Ministerieel besluit tot wijziging van het ministerieel besluit van 28 december 2001 tot uitvoering van sommige bepalingen van het koninklijk besluit van 30 maart 2001 tot regeling van de rechtspositie van het personeel van de politiediensten

bron
federale overheidsdienst binnenlandse zaken
numac
2009000669
pub.
15/10/2009
prom.
08/10/2009
ELI
eli/besluit/2009/10/08/2009000669/staatsblad
staatsblad
https://www.ejustice.just.fgov.be/cgi/article_body(...)
links
Raad van State (chrono)
Document Qrcode

8 OKTOBER 2009. - Ministerieel besluit tot wijziging van het ministerieel besluit van 28 december 2001 tot uitvoering van sommige bepalingen van het koninklijk besluit van 30 maart 2001 tot regeling van de rechtspositie van het personeel van de politiediensten


De Minister van Binnenlandse Zaken, Gelet op het koninklijk besluit van 30 maart 2001 tot regeling van de rechtspositie van het personeel van de politiediensten (RPPol), artikel X.I.7, eerste lid;

Gelet op het ministerieel besluit van 28 december 2001 tot uitvoering van sommige bepalingen van het koninklijk besluit van 30 maart 2001 tot regeling van de rechtspositie van het personeel van de politiediensten (UBPol);

Gelet op de protocollen van onderhandelingen nr. 186/4 en 246/4 van het onderhandelingscomité voor de politiediensten, gesloten op respectievelijk 24 augustus 2006 en 10 juni 2009;

Gelet op het advies van de Inspecteur van Financiën, gegeven op 26 maart 2009;

Gelet op de akkoordbevinding van de Minister van Ambtenarenzaken, d.d. 11 juni 2009;

Gelet op de akkoordbevinding van de Staatssecretaris voor Begroting, d.d. 30 juli 2009;

Overwegende dat het advies van de Adviesraad van burgemeesters niet regelmatig binnen de voorgeschreven termijn gegeven is en dat geen verzoek om verlenging van de termijn gedaan is; dat er bijgevolg aan is voorbijgegaan;

Gelet op het advies 47.170/2 van de Raad van State, gegeven op 28 september 2009, met toepassing van artikel 84, § 1, eerste lid, 1°, van de wetten op de Raad van State, gecoördineerd op 12 januari 1973, Besluit : HOOFDSTUK 1. - Wijzigingsbepaling

Artikel 1.Artikel X.8 UBPol wordt vervangen als volgt : « Art.
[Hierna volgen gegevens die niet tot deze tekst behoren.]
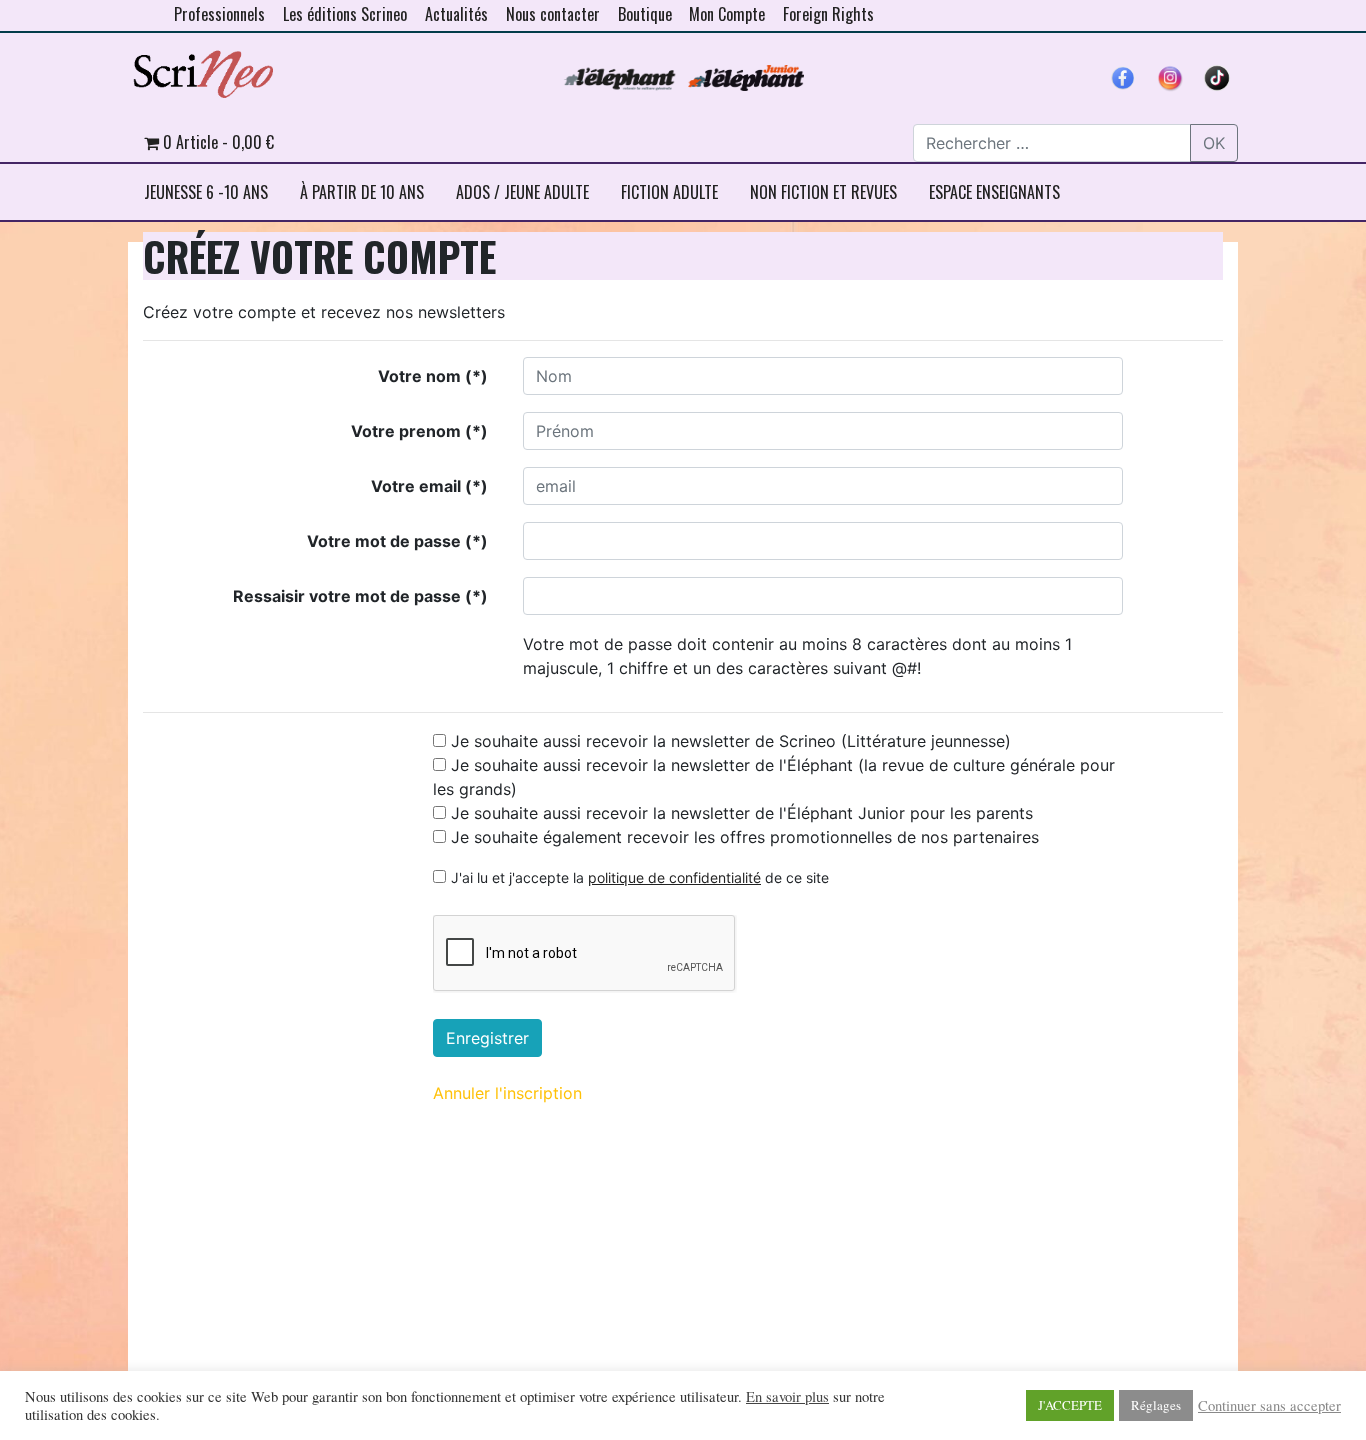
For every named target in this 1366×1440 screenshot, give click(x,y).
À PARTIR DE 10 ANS (362, 192)
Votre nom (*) (433, 376)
X.8. Het personeelslid dat het recht op kosteloze gezondheidszorgen geniet, heeft recht op de terugbetaling bedoeld in het tweede lid van de aankoop van correctieglazen of contactlenzen, voorgeschreven door een oftalmoloog waarnaar het is doorverwezen door een arts van de medische dienst of door een externe erkende arts.

Van de kostprijs van elk glas of elke contactlens, in voorkomend geval verminderd met de tussenkomst van de ziekteverzekering, wordt 75 % terugbetaald met een maximum van 150 euro per glas of per contactlens.

Bij de hernieuwing van correctieglazen of contactlenzen, wordt de financiële tussenkomst bedoeld in het tweede lid slechts toegekend mits wijziging in de dioptrie en na het verstrijken van een periode van twee jaar sinds de vorige tussenkomst. ». HOOFDSTUK 2. - Overgangsbepaling

Art. 2.Het personeelslid dat het recht op kosteloze gezondheidszorgen geniet, heeft recht op de terugbetaling bedoeld in respectievelijk het tweede of vierde lid, voor de aankoop van een correctiebril of voor de hernieuwing van correctieglazen, voorgeschreven door een oftalmoloog waarnaar het is doorverwezen door een arts van de medische dienst of door een externe erkende arts.

De kostprijs van het montuur en de glazen, in voorkomend geval verminderd met de tussenkomst van de ziekteverzekering, wordt met een maximum van 125 euro terugbetaald.

Voor de hernieuwing van de correctiebril wordt de financiële tussenkomst, bedoeld in het tweede lid, slechts toegekend na het verstrijken van een periode van vijf jaar sinds de vorige tussenkomst.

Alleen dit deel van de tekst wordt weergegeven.